Wenn das große Problem ist, dass die Nutzflächen knapper werden, warum nicht die bereits benutzten und versiegelten Flächen zur Nahrungsmittelproduktion verwenden? Diese Zukunftsvision findet sich unter dem Schlagwort Urban Farming und denkt die Stadt als Agrarfläche. Angefangen bei lokalen Stadtgärten bis hin zur Begrünung ganzer Fassaden und Hochhausdächern. Bekannt als Vertical Farming werden Hochhäuser und Lagerhallen zu modernen Anbauflächen. Die Erzeugnisse werden direkt in der Stadt produziert und der Kunde kann sie vom Erzeuger kaufen.

In Zukunft bekommt ein Farmer in Berlin Mitte oder im Münchner Schwabing per App eine Bestellung und nach der Anbau- und Wachstumszeit von ein paar Wochen kann der Kunde sich den Ertrag direkt beim Erzeuger abholen.
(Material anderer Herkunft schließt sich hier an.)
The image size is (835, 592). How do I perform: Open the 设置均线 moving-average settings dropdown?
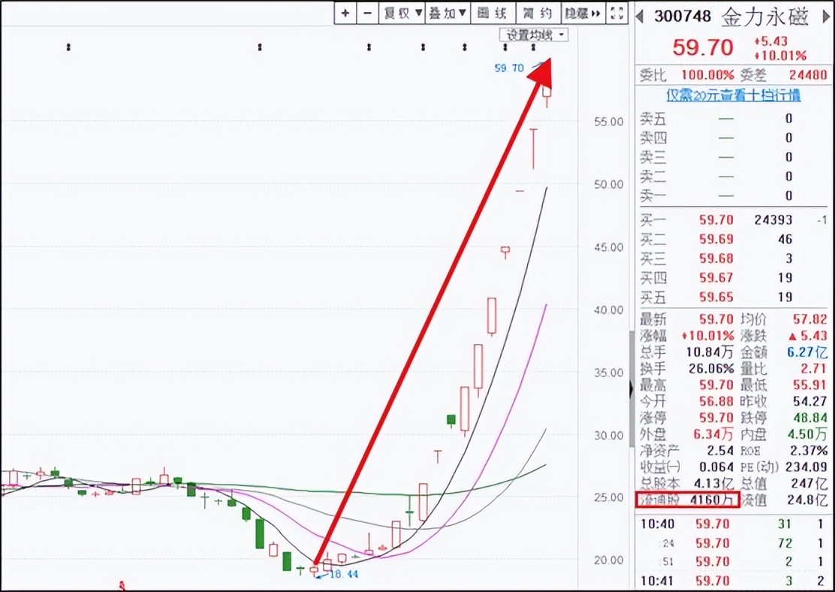[x=533, y=35]
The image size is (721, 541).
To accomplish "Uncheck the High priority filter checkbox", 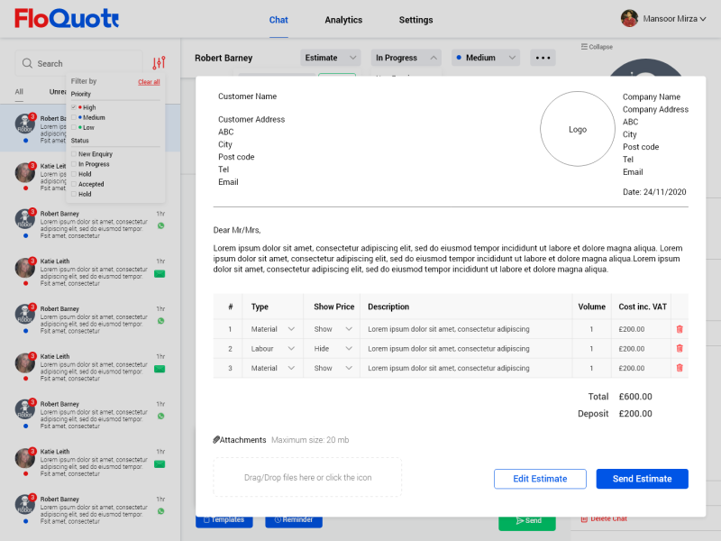I will pyautogui.click(x=74, y=107).
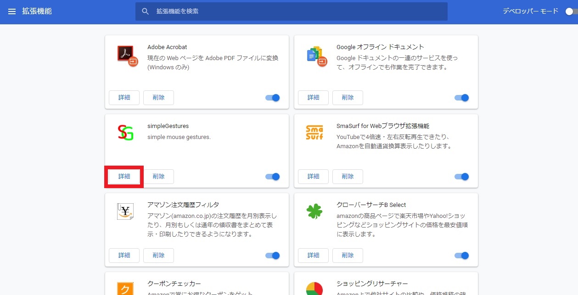This screenshot has height=295, width=578.
Task: Open the hamburger main menu
Action: click(x=12, y=11)
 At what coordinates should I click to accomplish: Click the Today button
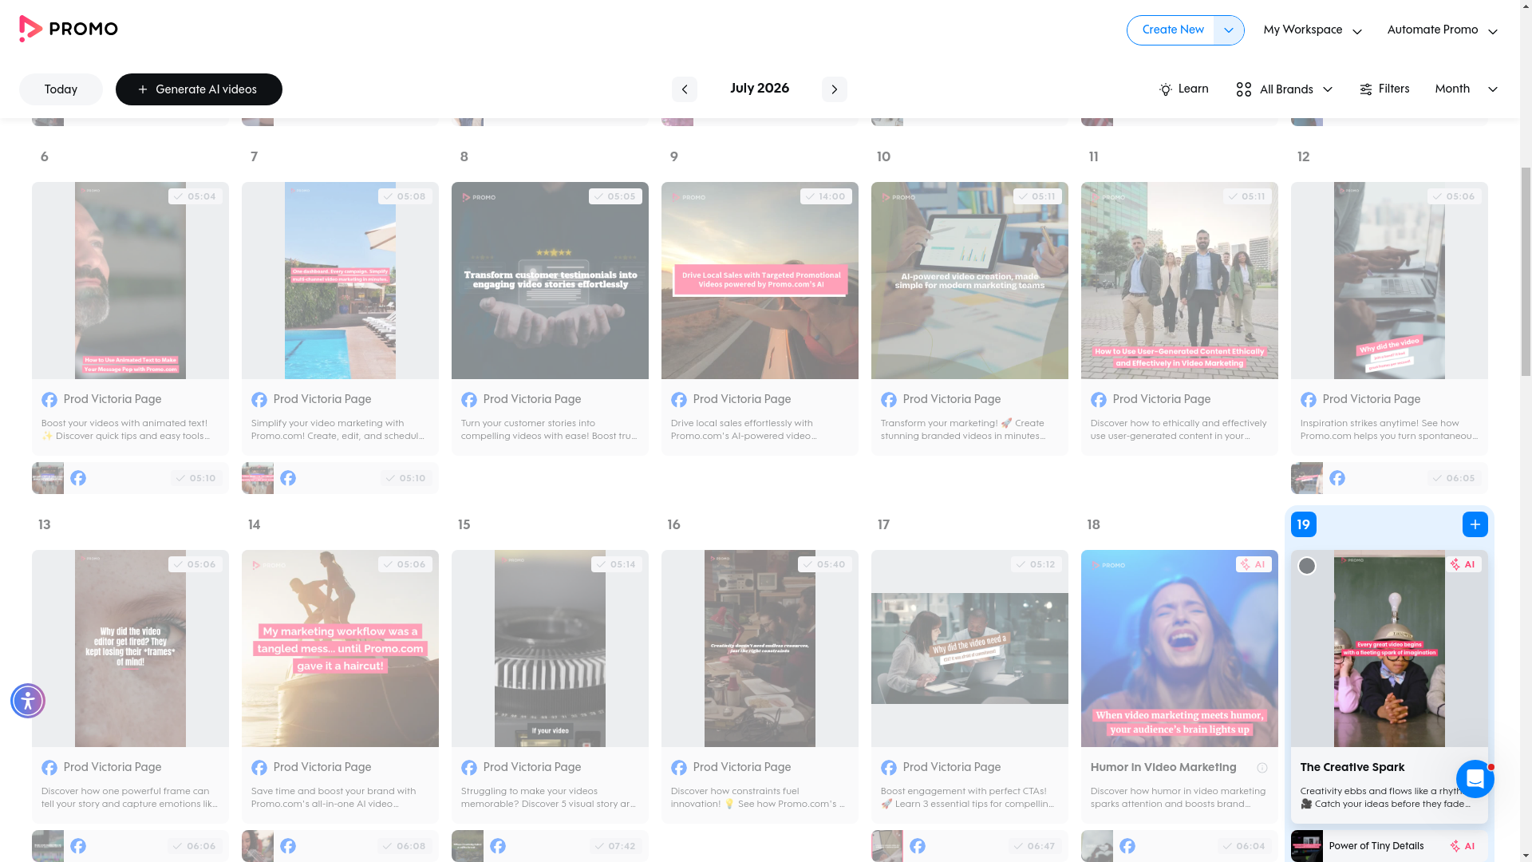point(61,89)
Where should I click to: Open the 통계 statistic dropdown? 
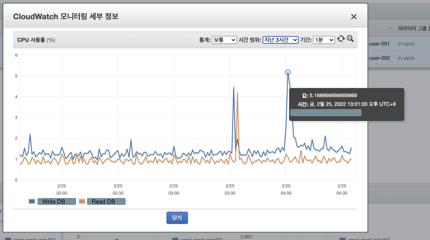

Die Stadt wächst zusammen, im wahrsten Sinne des Wortes. Sie wird zum kleinen Dschungel, an den Fassaden wachsen die verschiedensten Pflanzen und wenn man Lust auf eine Erdbeere hat, öffnet man das nächste Fenster und pflückt sich eine vom Fensterrahmen.
Wohnblöcke werden zu Selbstversorgern und autarken Einheiten in der Stadt. Sogenannte Bio-Hubs werden auf Pilzmyzelbasis gebaut, einem Baustoff, der aus Pilzen gewonnen wird. Die Lebensmittelabfälle der Wohneinheiten werden wiederaufbereitet und für die Produktion von leicht abbaubaren Plastikartikeln verwendet. Auf den Straßen vor den Häusern werden Parkplätze abgeschafft und durch CO₂-Farmen ersetzt – schnellwachsende Grünflächen, die das CO₂ in der Stadt speichern. Stadtquartiere sind über ein Netz aus Bio-Hubs verbunden. Diese Leitungen sichern die autarke Selbstversorgung und ermöglichen darüber hinaus einen Handel zwischen den Einheiten.
Doch nicht nur in den Städten finden die Ansätze der künstlichen Natürlichkeit Anwendung. Auch die vermeintlich unberührten Bereiche unserer Umwelt, wie die Wälder, Moore oder Meere, brauchen Unterstützung, um weiterhin bestehen bleiben zu können. Durch den schnellen Wandel des anthropogenen Klimawandels können sich die bestehenden Ökosysteme nicht auf natürliche Art und Weise an die neuen Umstände anpassen. Hier muss der Mensch nachhelfen, um zu verhindern, dass diese Ökosysteme sterben.

Das neue Berufsfeld der Ökosystem-Restaurator:innen ist eine Mischung aus Landschaftsarchitekt:in und Geo-Engineer.

Das sehen wir zum Beispiel bei Korallenriffen. Hier sind künstliche Lösungen notwendig, um die abgestorbenen Strukturen von Korallenriffen zu stabilisieren. Baustoffe werden von Unterwasserrobotern kilometerweit verlegt, um den Korallen als Gerüste zum Wachsen zu dienen. So gelingt es geschädigten Ökosystemen durch künstlich geschaffene Strukturen wieder mehr Stabilität zu geben.